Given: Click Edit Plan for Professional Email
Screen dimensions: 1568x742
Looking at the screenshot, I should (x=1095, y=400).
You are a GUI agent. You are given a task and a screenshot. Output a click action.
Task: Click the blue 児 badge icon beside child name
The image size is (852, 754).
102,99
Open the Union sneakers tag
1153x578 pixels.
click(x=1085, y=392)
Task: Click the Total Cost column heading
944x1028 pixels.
★ ★ ★ ★
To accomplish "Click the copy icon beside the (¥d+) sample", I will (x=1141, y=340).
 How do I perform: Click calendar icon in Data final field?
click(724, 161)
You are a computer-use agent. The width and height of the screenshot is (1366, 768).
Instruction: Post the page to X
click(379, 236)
★ ★ ★ ★
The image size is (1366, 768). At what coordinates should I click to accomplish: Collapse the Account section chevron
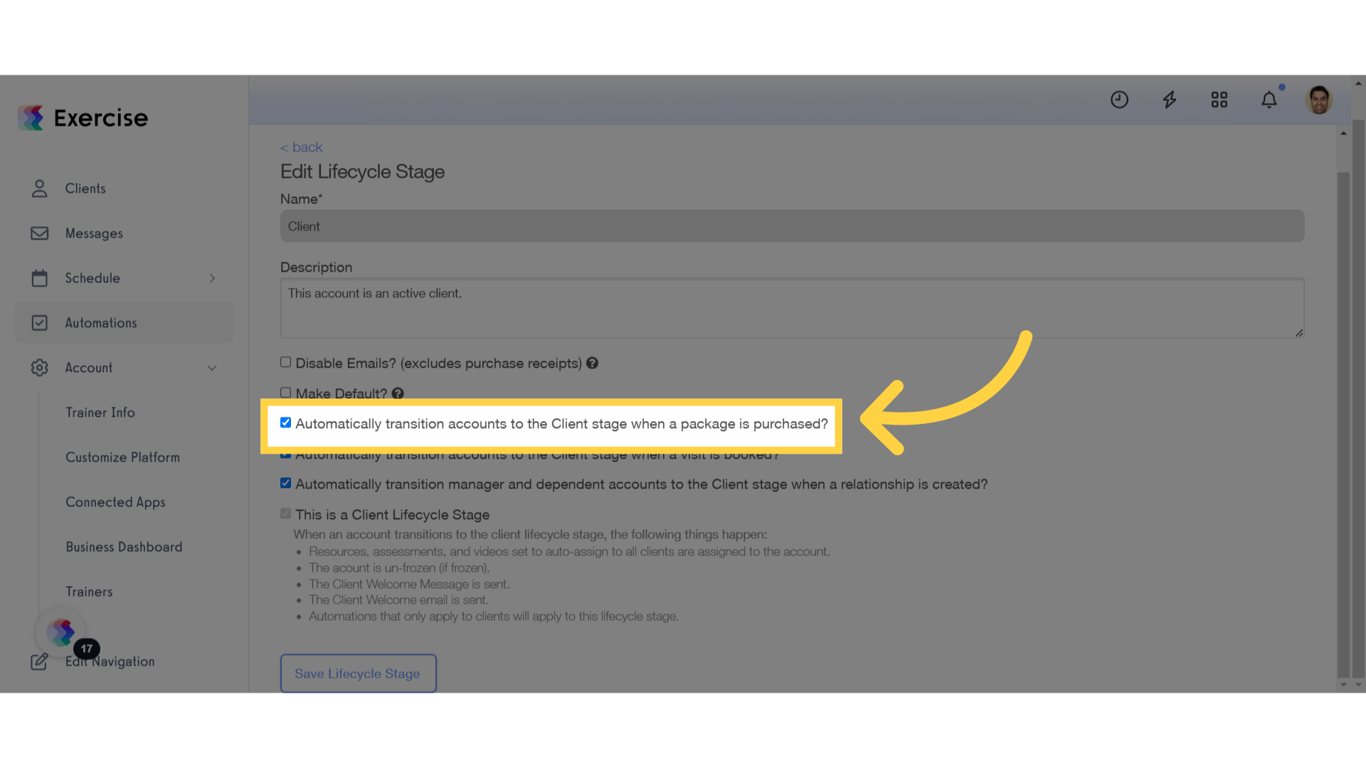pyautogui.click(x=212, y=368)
★ ★ ★ ★
• **Brief**:
Reproduce the entries verbatim, starting at the line that contains "Given: Click Edit Plan for Professional Email" and ending at the line that contains "944x1028 pixels.", with both of those lines included.

• **Answer for the task**:
Given: Click Edit Plan for Professional Email
Screen dimensions: 1568x742
Looking at the screenshot, I should (x=1095, y=400).
You are a GUI agent. You are given a task and a screenshot. Output a click action.
Task: Click the blue 児 badge icon beside child name
The image size is (852, 754).
102,99
Open the Union sneakers tag
1153x578 pixels.
click(x=1085, y=392)
Task: Click the Total Cost column heading
944x1028 pixels.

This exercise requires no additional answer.